The World Health Organization May 14 lifted a travel advisory after deciding that Toronto's initial outbreak of severe acute respiratory syndrome was under control and that the illness was no longer spreading locally.

Several nurses voiced alarm when, soon after the first SARS outbreak had eased, officials dismantled the restrictions on patient care they had put into place to halt the spread of the sometimes fatal disease, which has no known treatment.

As those precautions were lifted, a second outbreak had already begun to spread, unnoticed.

Authorities said it is linked to the first cluster of cases via a 96-year-old man hospitalized with two bouts of pneumonia that were not connected to SARS until after he had already spread the disease. He died May 1.

About the outbreak investigation, Clement said, "Everyone agreed that whatever we do in terms of a public process of inquiry that it not be a finger-pointing exercise, that it has to be about lessons learned as we go forward."

He added: "I remain confident we can beat this outbreak and we can emerge from this so that Toronto is no more at risk of another outbreak than many other places in the world, be it Tokyo or Turin or Tallahassee."

High school to reopen

As of Monday, Ontario had 62 active, probable cases of SARS and 10 active suspect cases, said Dr. Colin D'Cunha, the province's commissioner of public health.

There have been 32 SARS deaths, the government's Web site said.

That figure may rise. Three possible SARS deaths at Rouge Valley Centenary Health Center first described Sunday remained under investigation, said Dr. James Young, commissioner of public safety.

In the York region north of Toronto, a teacher at Father Michael McGivney Catholic Academy who fell ill with SARS symptoms Saturday was still under investigation as a possible SARS case, said Dr. Hanif Kassam, acting medical officer of health for the York region.

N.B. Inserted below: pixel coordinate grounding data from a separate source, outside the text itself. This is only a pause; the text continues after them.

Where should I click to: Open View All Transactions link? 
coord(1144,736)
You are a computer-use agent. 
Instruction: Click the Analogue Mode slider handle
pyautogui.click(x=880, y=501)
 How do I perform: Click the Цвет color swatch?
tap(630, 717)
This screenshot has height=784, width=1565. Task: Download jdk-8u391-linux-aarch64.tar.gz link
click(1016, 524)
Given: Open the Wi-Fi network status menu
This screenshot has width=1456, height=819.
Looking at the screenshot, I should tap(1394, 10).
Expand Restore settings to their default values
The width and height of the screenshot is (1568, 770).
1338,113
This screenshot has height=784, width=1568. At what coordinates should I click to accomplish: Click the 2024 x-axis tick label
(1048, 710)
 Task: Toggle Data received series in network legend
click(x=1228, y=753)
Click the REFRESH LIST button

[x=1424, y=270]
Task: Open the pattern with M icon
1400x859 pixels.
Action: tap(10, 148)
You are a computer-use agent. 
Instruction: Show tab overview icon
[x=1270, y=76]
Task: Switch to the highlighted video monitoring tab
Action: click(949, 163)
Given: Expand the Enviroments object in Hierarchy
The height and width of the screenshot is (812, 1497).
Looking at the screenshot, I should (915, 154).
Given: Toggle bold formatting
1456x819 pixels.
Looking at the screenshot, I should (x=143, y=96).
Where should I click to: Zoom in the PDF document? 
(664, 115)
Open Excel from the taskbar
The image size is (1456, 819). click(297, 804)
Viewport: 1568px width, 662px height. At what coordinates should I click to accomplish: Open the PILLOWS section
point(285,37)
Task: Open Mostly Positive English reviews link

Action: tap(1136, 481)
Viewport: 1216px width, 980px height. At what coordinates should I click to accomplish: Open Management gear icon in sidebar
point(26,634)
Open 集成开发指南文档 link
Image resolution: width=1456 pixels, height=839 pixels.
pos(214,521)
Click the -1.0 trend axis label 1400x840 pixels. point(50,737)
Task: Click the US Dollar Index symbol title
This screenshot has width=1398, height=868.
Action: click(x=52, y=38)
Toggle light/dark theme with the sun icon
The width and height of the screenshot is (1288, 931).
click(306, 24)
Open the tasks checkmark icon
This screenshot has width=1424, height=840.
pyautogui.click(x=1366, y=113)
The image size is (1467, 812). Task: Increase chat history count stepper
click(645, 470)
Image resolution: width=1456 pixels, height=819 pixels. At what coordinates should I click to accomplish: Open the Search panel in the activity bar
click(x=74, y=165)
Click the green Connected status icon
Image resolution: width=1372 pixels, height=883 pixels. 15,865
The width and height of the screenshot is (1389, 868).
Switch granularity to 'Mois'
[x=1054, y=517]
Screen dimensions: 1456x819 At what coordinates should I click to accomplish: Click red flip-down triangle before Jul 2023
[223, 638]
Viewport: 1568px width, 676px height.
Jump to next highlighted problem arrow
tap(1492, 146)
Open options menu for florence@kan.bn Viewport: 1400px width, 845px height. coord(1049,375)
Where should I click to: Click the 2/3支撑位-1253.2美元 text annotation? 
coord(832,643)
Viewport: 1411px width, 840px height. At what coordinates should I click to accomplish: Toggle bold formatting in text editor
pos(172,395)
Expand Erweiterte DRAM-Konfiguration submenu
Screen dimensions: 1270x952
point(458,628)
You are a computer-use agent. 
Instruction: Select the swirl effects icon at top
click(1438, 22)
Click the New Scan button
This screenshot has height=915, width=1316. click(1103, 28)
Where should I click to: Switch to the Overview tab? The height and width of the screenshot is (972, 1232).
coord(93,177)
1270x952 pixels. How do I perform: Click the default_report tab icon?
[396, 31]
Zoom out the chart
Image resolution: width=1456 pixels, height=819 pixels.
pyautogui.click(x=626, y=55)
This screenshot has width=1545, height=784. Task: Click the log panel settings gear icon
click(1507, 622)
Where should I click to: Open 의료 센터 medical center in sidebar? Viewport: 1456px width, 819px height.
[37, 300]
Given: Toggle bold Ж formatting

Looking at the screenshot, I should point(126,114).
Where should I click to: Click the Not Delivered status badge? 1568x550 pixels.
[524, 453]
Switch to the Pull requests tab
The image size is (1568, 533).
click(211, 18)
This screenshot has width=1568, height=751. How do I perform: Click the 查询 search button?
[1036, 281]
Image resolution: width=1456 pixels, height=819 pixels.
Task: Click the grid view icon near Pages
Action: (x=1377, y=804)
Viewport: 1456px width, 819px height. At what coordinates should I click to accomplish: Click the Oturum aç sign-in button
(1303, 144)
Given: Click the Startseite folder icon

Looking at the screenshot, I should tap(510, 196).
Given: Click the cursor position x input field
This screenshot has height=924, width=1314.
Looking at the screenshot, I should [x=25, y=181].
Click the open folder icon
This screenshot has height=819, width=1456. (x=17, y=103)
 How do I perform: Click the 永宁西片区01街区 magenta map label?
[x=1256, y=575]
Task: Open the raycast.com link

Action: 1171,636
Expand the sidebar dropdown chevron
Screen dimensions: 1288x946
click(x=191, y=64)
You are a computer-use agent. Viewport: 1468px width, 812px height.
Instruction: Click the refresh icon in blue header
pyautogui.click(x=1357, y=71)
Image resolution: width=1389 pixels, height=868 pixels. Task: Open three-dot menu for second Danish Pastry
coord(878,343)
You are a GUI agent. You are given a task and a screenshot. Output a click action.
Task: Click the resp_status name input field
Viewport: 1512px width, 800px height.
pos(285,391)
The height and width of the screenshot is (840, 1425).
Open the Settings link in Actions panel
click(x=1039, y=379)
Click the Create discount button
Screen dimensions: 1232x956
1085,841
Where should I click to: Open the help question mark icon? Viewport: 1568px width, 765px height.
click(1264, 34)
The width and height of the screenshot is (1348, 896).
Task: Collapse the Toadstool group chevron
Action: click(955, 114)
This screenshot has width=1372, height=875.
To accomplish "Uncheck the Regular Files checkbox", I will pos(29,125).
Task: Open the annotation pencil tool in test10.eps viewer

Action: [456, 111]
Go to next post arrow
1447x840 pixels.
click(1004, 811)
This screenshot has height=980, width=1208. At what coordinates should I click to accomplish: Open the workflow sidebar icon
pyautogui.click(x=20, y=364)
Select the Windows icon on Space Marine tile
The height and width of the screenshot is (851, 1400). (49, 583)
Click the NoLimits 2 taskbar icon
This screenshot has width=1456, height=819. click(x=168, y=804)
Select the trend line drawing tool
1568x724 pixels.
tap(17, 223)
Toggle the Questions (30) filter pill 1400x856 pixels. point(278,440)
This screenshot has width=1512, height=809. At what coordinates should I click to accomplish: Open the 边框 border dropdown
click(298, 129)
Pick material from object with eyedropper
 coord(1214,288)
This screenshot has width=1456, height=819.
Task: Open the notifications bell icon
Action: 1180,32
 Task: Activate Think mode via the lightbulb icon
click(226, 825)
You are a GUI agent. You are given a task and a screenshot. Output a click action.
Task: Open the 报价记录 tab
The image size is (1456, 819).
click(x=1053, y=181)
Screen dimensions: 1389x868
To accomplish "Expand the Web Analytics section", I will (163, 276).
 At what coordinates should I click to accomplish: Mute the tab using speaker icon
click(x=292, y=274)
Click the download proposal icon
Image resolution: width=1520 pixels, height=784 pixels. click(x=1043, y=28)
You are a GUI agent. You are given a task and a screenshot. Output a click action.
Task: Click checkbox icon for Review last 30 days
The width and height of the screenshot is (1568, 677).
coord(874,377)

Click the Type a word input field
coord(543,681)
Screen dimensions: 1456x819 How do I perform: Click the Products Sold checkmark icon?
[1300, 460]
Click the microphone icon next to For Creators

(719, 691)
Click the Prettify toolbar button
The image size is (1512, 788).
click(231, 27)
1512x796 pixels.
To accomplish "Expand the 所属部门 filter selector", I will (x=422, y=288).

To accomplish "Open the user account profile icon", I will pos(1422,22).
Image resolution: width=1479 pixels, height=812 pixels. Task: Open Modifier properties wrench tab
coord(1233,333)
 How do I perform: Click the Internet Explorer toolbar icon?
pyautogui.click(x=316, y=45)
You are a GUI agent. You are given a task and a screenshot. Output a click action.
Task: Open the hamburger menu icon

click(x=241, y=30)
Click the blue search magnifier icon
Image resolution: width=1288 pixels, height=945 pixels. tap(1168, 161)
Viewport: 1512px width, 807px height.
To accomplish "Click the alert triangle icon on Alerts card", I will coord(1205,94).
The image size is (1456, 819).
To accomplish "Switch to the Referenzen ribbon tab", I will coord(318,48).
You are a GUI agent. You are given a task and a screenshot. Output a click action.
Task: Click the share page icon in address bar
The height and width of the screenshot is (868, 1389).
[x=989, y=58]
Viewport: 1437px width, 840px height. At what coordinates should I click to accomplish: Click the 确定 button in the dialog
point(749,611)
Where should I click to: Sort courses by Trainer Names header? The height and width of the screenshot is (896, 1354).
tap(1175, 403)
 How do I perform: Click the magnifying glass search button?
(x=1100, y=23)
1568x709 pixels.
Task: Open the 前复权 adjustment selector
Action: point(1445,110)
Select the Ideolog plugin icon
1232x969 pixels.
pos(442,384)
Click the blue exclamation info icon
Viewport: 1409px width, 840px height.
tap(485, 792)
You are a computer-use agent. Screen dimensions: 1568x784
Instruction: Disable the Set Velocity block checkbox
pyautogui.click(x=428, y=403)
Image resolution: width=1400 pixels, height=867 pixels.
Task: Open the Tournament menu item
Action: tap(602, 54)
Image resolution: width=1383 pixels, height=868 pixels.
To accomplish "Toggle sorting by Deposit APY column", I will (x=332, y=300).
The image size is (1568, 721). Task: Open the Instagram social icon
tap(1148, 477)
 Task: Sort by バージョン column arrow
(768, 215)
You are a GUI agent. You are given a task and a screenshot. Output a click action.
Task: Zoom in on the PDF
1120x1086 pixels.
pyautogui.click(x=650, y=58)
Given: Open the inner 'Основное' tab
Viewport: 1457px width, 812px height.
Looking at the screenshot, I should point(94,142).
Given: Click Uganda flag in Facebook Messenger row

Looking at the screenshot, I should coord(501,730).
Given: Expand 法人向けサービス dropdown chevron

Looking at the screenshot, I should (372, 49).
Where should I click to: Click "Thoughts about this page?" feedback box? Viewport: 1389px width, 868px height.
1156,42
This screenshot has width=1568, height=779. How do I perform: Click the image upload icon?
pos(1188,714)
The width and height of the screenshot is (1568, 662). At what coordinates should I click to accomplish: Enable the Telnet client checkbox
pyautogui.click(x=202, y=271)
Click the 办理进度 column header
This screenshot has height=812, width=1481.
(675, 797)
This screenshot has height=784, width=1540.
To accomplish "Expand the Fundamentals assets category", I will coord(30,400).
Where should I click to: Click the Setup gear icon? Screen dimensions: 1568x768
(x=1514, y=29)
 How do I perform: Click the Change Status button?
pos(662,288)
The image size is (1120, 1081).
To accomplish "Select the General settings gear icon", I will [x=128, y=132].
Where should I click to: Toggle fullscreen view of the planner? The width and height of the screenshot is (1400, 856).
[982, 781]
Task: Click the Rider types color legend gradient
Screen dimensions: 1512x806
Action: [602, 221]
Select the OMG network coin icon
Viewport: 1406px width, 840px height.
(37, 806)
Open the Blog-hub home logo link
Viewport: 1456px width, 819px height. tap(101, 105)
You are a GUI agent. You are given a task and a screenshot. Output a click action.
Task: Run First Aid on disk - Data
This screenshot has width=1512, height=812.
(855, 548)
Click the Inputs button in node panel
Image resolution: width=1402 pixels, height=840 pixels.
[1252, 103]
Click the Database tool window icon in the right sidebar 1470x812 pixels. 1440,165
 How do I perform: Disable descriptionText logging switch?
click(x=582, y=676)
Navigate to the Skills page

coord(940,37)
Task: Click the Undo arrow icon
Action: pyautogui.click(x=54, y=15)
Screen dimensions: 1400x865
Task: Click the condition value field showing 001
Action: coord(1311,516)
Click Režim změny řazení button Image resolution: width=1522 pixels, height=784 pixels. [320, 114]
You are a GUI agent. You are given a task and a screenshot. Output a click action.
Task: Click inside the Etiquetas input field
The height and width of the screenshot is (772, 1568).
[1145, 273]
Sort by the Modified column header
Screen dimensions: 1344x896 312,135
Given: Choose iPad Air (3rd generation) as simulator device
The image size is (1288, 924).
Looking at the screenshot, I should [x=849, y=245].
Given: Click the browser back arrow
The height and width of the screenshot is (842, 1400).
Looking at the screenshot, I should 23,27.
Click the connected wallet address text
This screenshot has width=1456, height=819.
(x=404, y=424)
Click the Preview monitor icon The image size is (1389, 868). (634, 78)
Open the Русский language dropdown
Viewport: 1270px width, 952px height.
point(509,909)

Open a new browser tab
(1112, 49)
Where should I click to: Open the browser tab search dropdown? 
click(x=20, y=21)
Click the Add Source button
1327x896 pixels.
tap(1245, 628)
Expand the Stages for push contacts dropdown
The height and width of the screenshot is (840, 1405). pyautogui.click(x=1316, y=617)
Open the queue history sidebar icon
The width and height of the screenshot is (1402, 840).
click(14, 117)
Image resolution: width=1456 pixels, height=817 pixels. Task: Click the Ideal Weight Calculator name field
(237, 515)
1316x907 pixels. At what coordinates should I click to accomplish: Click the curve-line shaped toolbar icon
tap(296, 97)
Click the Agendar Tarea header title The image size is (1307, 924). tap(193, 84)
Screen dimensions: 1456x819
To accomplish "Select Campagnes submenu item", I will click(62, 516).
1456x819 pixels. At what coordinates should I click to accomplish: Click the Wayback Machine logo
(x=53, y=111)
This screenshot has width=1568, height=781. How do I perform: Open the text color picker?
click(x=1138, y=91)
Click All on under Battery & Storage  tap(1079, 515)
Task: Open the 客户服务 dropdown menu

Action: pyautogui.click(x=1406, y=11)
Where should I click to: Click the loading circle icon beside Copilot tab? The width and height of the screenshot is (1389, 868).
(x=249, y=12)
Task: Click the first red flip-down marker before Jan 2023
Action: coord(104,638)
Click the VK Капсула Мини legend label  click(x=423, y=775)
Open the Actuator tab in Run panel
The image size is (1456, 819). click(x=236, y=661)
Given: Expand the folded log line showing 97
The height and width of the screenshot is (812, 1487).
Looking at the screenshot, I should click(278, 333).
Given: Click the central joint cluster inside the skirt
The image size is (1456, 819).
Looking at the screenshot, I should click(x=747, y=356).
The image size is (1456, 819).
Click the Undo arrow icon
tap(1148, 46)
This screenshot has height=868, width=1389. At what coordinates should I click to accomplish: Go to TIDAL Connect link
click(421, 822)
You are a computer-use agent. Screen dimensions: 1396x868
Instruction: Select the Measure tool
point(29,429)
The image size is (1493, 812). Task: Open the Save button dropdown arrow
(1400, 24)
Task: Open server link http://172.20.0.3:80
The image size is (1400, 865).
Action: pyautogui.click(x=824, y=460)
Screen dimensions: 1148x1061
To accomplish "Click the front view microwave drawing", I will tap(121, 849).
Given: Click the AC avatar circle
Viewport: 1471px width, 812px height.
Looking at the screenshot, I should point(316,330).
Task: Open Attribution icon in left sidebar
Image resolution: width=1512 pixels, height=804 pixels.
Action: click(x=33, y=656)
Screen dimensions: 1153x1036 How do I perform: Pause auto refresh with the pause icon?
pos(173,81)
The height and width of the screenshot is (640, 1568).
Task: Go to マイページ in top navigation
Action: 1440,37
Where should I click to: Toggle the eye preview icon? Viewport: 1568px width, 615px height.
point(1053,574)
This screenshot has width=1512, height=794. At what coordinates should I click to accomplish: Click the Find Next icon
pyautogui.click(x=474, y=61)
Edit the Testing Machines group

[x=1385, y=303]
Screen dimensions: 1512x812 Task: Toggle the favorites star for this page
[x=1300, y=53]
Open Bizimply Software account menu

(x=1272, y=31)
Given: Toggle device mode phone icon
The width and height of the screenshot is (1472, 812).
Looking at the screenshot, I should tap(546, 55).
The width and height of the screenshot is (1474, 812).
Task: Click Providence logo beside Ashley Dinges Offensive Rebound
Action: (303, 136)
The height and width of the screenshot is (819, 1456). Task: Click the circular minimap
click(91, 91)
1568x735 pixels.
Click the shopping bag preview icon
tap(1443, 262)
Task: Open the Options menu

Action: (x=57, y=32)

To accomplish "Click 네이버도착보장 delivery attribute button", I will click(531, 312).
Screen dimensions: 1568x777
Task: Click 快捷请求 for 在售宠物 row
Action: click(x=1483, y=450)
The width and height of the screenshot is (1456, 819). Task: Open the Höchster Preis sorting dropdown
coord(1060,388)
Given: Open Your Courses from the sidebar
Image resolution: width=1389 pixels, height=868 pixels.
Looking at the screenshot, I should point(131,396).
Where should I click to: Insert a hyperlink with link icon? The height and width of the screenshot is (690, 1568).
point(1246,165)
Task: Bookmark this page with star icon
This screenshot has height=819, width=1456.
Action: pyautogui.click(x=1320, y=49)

The high school had closed several days before, and its 1,700 students, faculty and staff were placed on home quarantine after a student came down with SARS symptoms.

It is unlikely the teacher could have infected anyone else, since people with SARS must have the symptoms of the disease to spread it, Kassam said.

The school planned to reopen Tuesday.

In all, about 6,800 people in Ontario are in quarantine, and another 5,200 health care workers are in working quarantine, said D'Cunha.

Those in the latter group are allowed to work but must do so while gowned and masked. At home, they must sleep, eat and live apart from family members.